On the return, night has settled. The butler checks his pocket watch. Seven o’clock.

“Wonderful, young master.” Old butler Brook sounds a shade excited.

“What’s got you happy?”

“I mean your performance today, young master.”

The old butler pauses, then goes on. “The late Lady Morrison, your mother, her parting wish is finally fulfilled.”

Lance-as-Fulin keeps his voice level, calm as still water. Not cold-blooded—Lance barely remembers his mother. Joy or resentment would be false. “Is that so. That’s good.”

If Lance counts anyone as family, it’s Brook, no doubt.

Fulin, wearing Lance, tests the waters. “I may have to fend for myself in a week. What about you then?”

Brook stays optimistic. “We’ll talk then, young master. Grandfather won’t dismiss me.”

Fulin knows better. “And Duncan? My brother doesn’t like you.”

“We’ll see then, young master.”

After that, silence rides with them. By now, Fulin has settled wholly into the role of Lance.

Survival starts with blending in. But on the Nordland Continent, a Blood Clan identity is a minefield. Even a flawless Lance Morrison won’t hold forever. What happens the day the mask slips?

Fulin refuses to dwell on it.

The scenes are too vivid. In a past life, Fulin watched far too many shows. If she’s exposed now and hunted, a clean counterkill and escape would be “Summer New Release: Blood Queen’s Road to Glory.” Fail, and it’s some trash-tier “Muddled Vampire .avi.”

If it truly goes that way, the “maternity leave” would last far longer than a year and a half. The thought feels filthy, no matter how she turns it.

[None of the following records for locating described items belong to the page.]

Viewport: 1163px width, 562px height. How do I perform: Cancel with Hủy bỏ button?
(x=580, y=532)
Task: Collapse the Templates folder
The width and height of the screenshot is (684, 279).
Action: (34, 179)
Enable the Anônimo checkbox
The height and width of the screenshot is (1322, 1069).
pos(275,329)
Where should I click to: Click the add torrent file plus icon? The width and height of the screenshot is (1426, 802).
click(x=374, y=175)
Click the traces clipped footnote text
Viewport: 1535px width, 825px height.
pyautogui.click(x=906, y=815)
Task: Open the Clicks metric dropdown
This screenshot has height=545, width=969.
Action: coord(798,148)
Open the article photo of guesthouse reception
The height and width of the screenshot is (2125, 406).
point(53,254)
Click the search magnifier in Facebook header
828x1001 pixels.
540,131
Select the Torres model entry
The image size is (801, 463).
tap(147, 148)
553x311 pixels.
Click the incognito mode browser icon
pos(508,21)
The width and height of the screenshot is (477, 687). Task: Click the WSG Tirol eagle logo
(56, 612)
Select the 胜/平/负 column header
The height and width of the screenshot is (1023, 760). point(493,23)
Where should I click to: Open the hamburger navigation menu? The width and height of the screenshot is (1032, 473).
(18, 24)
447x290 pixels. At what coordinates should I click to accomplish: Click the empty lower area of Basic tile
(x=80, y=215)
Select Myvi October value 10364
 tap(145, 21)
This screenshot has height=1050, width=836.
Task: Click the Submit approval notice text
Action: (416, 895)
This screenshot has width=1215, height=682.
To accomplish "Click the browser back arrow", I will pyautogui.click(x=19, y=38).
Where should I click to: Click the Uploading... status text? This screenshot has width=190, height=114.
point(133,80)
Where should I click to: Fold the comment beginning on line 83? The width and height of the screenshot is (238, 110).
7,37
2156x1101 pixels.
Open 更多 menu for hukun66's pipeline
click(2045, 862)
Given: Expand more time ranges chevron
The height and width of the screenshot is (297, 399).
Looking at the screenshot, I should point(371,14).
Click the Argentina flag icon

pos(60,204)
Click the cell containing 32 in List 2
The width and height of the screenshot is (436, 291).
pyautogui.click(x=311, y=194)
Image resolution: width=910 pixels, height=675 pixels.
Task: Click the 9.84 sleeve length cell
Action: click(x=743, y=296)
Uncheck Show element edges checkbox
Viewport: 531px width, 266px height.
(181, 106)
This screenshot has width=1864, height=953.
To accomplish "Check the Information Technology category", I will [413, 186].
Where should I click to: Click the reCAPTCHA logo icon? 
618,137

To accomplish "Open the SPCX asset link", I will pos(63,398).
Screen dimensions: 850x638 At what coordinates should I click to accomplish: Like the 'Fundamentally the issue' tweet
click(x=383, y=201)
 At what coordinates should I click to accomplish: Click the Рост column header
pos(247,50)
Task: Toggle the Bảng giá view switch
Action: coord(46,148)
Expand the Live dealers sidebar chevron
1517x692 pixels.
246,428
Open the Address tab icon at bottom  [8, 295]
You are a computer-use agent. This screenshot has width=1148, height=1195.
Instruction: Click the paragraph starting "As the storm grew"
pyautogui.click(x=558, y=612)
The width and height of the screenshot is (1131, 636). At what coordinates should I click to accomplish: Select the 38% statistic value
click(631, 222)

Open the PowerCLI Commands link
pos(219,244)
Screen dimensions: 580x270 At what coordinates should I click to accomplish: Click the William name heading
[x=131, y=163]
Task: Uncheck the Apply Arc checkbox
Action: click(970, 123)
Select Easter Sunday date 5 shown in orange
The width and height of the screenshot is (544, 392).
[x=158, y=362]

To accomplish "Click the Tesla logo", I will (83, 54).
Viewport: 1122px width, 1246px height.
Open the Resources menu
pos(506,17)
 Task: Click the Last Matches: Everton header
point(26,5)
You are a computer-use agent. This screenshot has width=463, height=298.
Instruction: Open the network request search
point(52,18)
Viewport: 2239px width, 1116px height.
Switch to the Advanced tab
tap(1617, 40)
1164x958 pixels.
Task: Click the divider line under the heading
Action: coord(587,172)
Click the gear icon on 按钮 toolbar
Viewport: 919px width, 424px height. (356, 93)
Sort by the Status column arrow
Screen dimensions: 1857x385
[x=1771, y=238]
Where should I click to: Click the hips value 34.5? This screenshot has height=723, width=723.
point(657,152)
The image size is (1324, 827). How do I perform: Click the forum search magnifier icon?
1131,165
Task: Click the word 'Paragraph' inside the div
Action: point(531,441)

Just then, the carriage rolls into Tulip Manor.

“We’re home, young master.” Brook guides the carriage in and halts beside the stables.

“Carriage’s yours, dinner too.”

Lance-as-Fulin, thick-skinned as always, hops down and lands light.

“I’ll get to it, and bring your dinner soon.”

“Oh.”

Lance parts from the old butler and opens the manor’s front door.

He expects a quiet day to end quietly. Instead, Duncan waits in the hall, patience coiled like a snake.

Duncan greets “him.” Lance hears the annoyance caged in his voice. “Yo, dear brother, I heard you went to Layne to learn the sword?”